Work task:
Could you write out exactly, and only, the lines from the one containing "The width and" through the last line of the data, leaving out all pictures?

Given data:
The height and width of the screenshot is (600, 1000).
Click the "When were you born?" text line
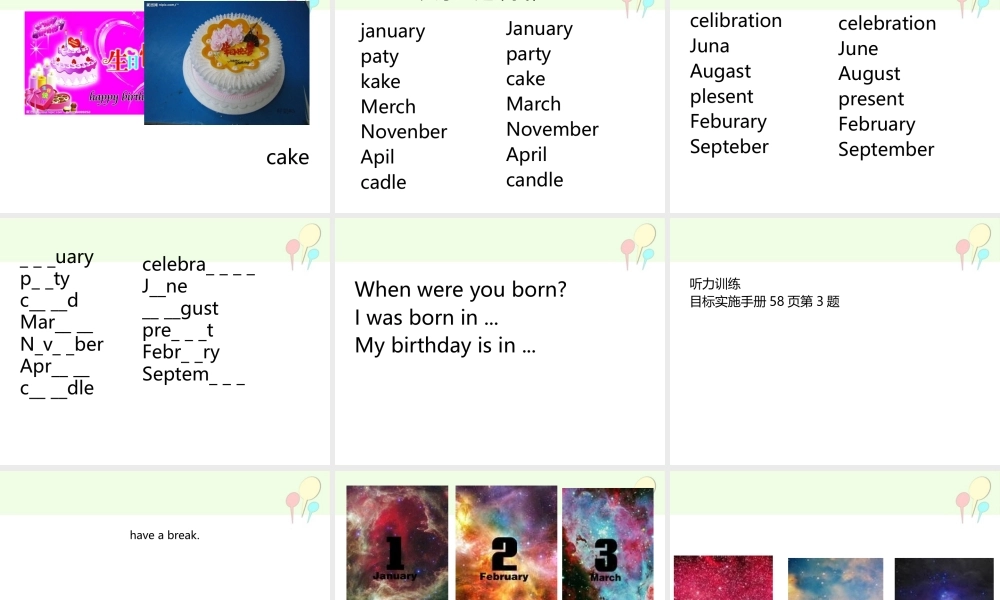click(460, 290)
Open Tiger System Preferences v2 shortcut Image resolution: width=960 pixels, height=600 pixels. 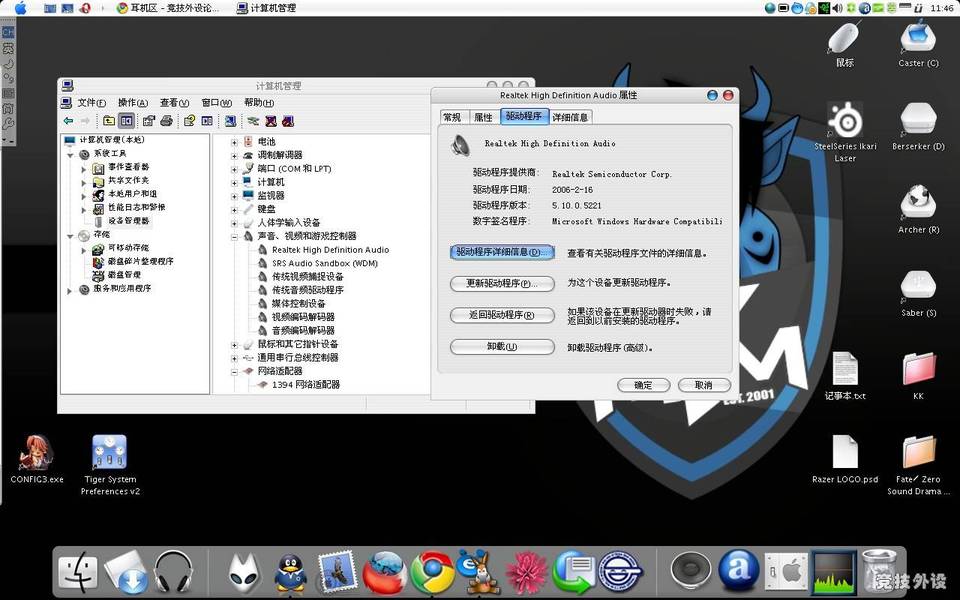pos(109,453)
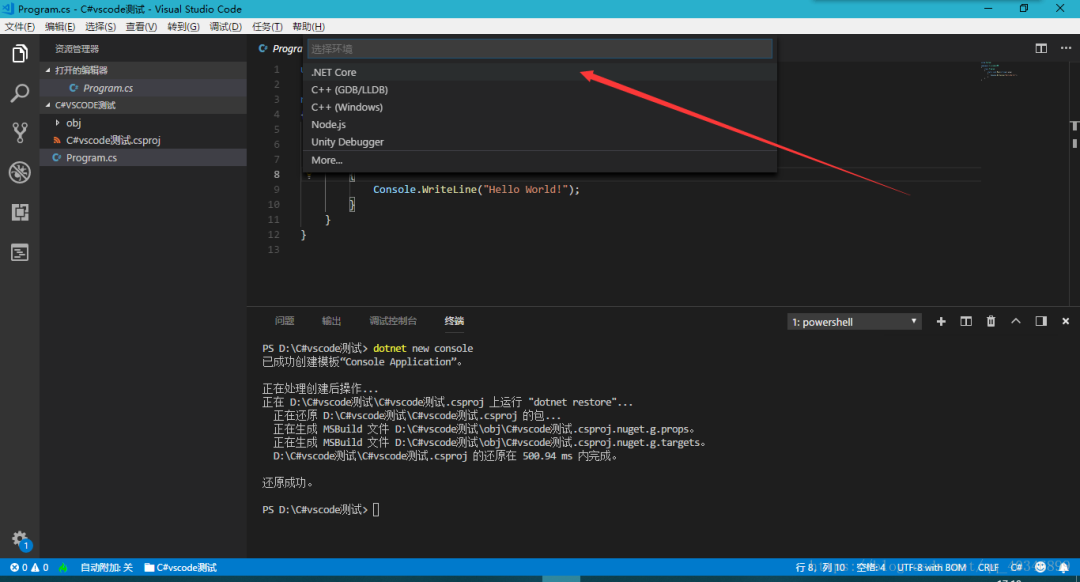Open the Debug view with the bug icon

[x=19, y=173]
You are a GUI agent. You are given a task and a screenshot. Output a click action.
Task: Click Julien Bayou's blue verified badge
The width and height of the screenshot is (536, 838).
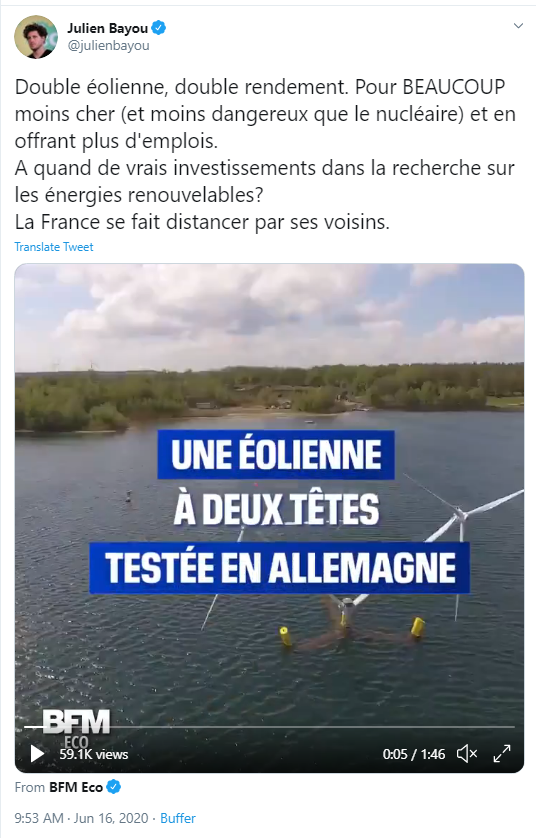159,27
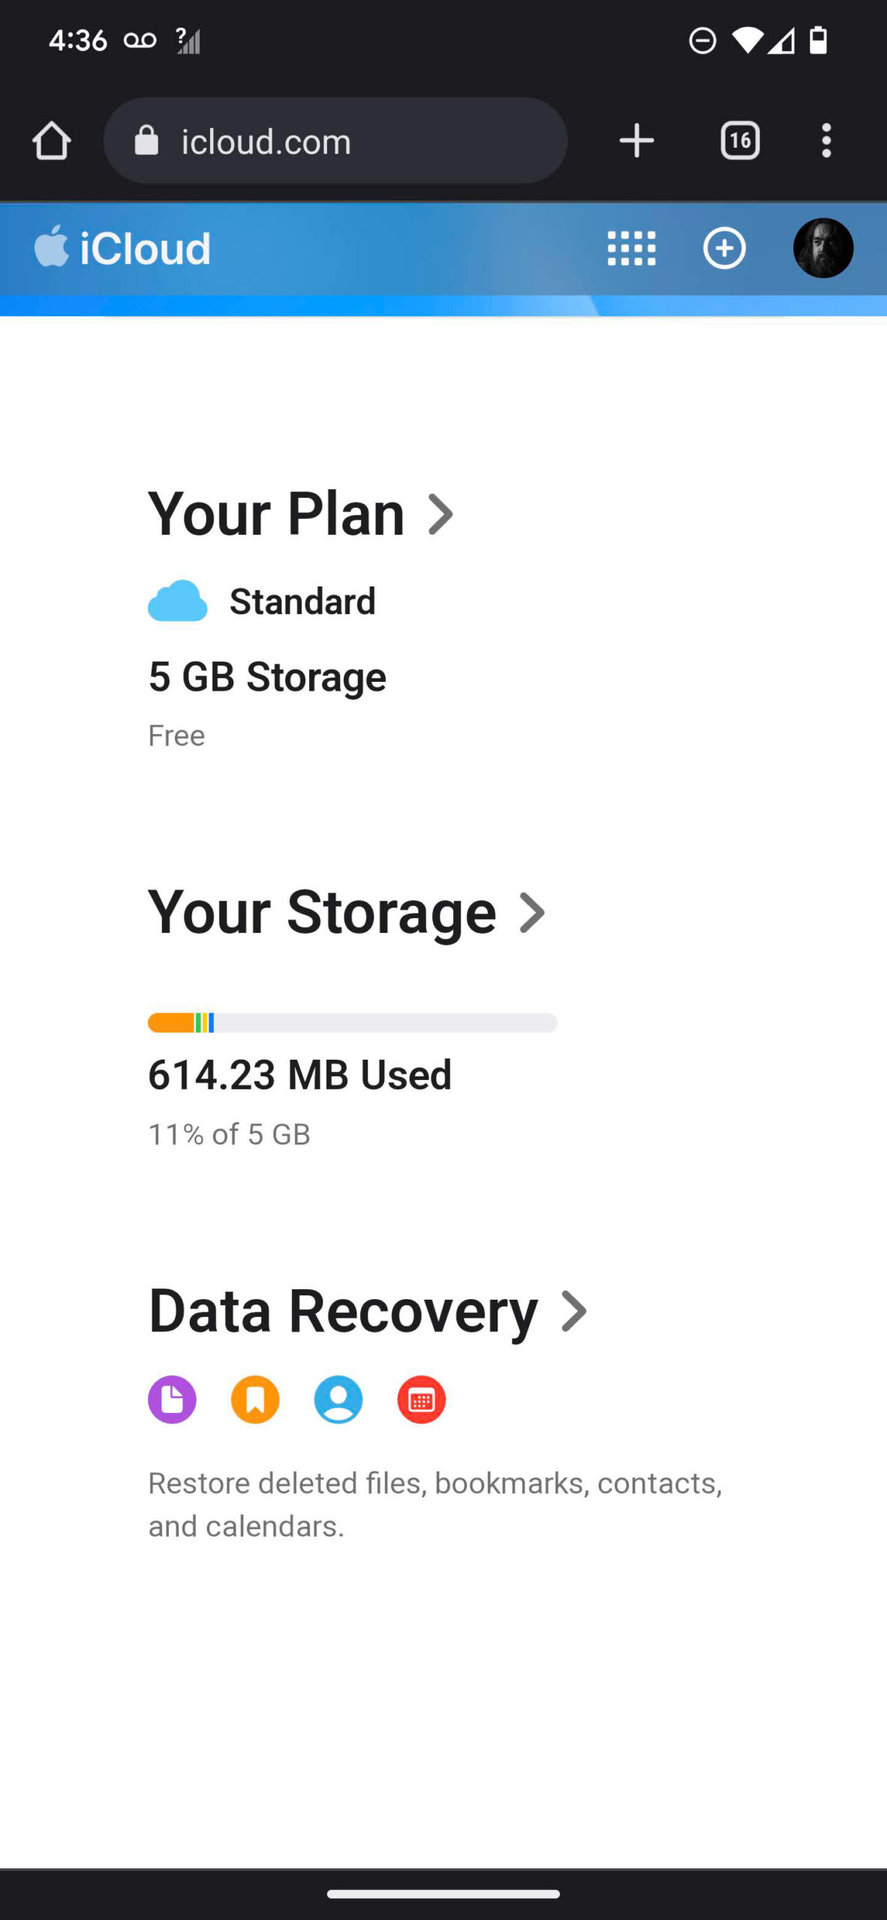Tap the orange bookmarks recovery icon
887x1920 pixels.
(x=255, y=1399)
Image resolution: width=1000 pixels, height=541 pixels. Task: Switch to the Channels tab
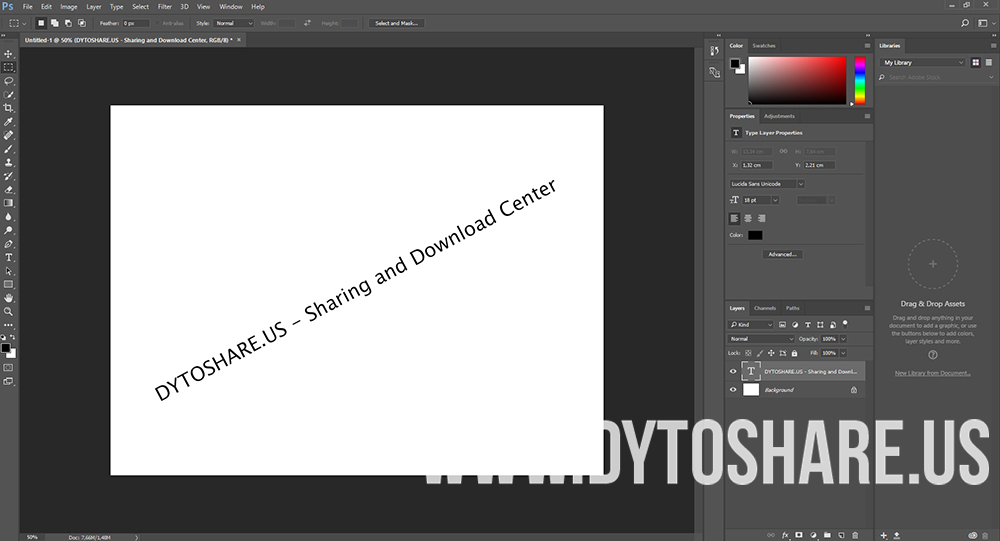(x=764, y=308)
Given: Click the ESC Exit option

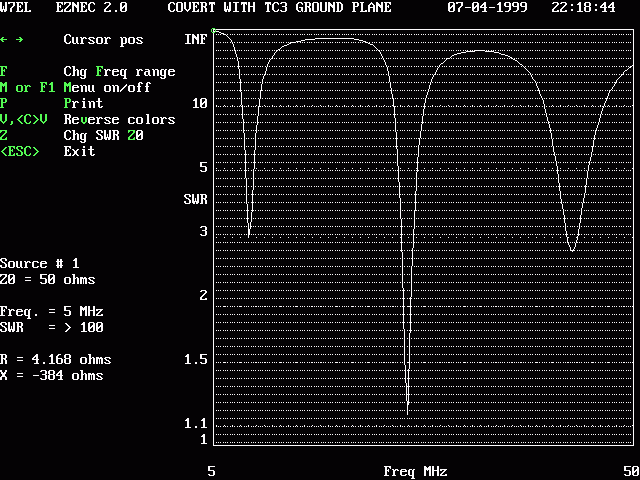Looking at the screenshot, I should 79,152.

The completed task:
The width and height of the screenshot is (536, 838).
159,27
Tap the orange bookmarks recovery icon
887x1920 pixels.
(x=255, y=1399)
Image resolution: width=1000 pixels, height=541 pixels. Task: Switch to the Channels tab
(x=764, y=308)
Given: Click the ESC Exit option

Looking at the screenshot, I should 79,152.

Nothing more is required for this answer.